## AIM OF THE EXERCISE
Once the line containing "Image resolution: width=1491" is found in the entries below, reproduce it and every line after it, stopping at and including the line containing "The image size is (1568, 636)."; reproduce nothing else, and keep each line exact.

## MATERIAL SUPPLIED
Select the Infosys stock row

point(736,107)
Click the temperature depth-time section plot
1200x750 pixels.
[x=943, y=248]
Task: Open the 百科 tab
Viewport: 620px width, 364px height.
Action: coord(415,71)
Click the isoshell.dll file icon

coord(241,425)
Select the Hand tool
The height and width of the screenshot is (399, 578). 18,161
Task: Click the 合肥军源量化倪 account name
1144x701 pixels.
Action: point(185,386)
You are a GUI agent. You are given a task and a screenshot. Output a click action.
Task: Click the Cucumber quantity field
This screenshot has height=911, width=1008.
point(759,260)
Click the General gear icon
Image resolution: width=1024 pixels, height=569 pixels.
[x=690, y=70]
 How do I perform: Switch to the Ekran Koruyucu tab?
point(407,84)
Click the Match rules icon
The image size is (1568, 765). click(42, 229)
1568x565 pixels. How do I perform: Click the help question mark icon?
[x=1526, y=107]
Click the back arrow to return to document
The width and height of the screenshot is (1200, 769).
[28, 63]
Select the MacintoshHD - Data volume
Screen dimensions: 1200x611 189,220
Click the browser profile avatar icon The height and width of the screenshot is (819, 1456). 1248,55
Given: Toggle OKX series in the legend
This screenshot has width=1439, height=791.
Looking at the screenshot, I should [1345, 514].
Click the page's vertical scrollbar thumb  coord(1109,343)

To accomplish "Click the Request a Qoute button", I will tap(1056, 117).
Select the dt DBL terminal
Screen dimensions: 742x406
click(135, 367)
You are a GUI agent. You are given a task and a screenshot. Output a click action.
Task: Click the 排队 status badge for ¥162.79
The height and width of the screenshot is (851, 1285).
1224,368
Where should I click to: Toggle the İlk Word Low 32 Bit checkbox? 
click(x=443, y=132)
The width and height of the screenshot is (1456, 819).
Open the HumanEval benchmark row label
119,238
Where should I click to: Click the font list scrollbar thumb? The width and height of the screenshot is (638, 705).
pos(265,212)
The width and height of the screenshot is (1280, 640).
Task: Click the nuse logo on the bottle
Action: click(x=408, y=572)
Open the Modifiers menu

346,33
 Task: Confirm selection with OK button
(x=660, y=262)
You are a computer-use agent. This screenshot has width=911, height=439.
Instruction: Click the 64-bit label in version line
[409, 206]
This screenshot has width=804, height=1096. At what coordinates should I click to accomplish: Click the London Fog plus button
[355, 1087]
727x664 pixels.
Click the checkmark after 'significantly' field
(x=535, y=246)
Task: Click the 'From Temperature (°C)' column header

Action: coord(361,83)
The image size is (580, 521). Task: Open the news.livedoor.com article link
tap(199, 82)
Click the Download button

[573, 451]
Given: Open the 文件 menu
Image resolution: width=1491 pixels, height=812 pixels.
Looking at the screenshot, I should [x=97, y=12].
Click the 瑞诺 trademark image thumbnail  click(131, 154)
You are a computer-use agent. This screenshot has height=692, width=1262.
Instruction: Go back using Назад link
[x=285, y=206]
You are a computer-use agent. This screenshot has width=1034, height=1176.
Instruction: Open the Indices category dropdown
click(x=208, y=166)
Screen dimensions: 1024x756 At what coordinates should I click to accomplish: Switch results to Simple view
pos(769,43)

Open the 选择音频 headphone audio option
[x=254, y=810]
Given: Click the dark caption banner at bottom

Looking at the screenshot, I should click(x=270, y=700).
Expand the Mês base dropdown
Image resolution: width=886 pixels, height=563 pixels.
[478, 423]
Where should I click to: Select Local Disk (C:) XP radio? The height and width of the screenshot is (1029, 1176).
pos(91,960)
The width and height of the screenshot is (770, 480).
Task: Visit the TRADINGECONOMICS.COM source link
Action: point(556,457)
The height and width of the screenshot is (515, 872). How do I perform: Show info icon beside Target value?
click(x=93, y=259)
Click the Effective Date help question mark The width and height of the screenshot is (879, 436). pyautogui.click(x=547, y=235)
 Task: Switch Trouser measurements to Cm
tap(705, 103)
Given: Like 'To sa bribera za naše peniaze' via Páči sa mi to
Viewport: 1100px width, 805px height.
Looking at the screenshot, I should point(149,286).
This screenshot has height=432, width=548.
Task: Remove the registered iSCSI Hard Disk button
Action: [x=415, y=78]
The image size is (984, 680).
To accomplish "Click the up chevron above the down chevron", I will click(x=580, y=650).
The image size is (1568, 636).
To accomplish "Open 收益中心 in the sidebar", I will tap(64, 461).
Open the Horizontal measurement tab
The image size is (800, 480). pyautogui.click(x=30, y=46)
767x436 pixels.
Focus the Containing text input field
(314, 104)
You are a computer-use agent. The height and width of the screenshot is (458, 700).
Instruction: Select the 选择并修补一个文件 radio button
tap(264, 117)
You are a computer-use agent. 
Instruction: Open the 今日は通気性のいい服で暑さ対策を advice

## RESULT BELOW
Image resolution: width=1491 pixels, height=812 pixels.
Looking at the screenshot, I should [x=97, y=12].
Click the 瑞诺 trademark image thumbnail  click(131, 154)
You are a computer-use agent. This screenshot has height=692, width=1262.
Instruction: Go back using Назад link
[x=285, y=206]
You are a computer-use agent. This screenshot has width=1034, height=1176.
Instruction: Open the Indices category dropdown
click(x=208, y=166)
Screen dimensions: 1024x756 At what coordinates should I click to accomplish: Switch results to Simple view
pos(769,43)

Open the 选择音频 headphone audio option
[x=254, y=810]
Given: Click the dark caption banner at bottom

Looking at the screenshot, I should click(x=270, y=700).
Expand the Mês base dropdown
Image resolution: width=886 pixels, height=563 pixels.
[478, 423]
Where should I click to: Select Local Disk (C:) XP radio? The height and width of the screenshot is (1029, 1176).
pos(91,960)
The width and height of the screenshot is (770, 480).
Task: Visit the TRADINGECONOMICS.COM source link
Action: point(556,457)
The height and width of the screenshot is (515, 872). How do I perform: Show info icon beside Target value?
click(x=93, y=259)
Click the Effective Date help question mark The width and height of the screenshot is (879, 436). pyautogui.click(x=547, y=235)
 Task: Switch Trouser measurements to Cm
tap(705, 103)
Given: Like 'To sa bribera za naše peniaze' via Páči sa mi to
Viewport: 1100px width, 805px height.
Looking at the screenshot, I should point(149,286).
This screenshot has height=432, width=548.
Task: Remove the registered iSCSI Hard Disk button
Action: [x=415, y=78]
The image size is (984, 680).
To accomplish "Click the up chevron above the down chevron", I will click(x=580, y=650).
The image size is (1568, 636).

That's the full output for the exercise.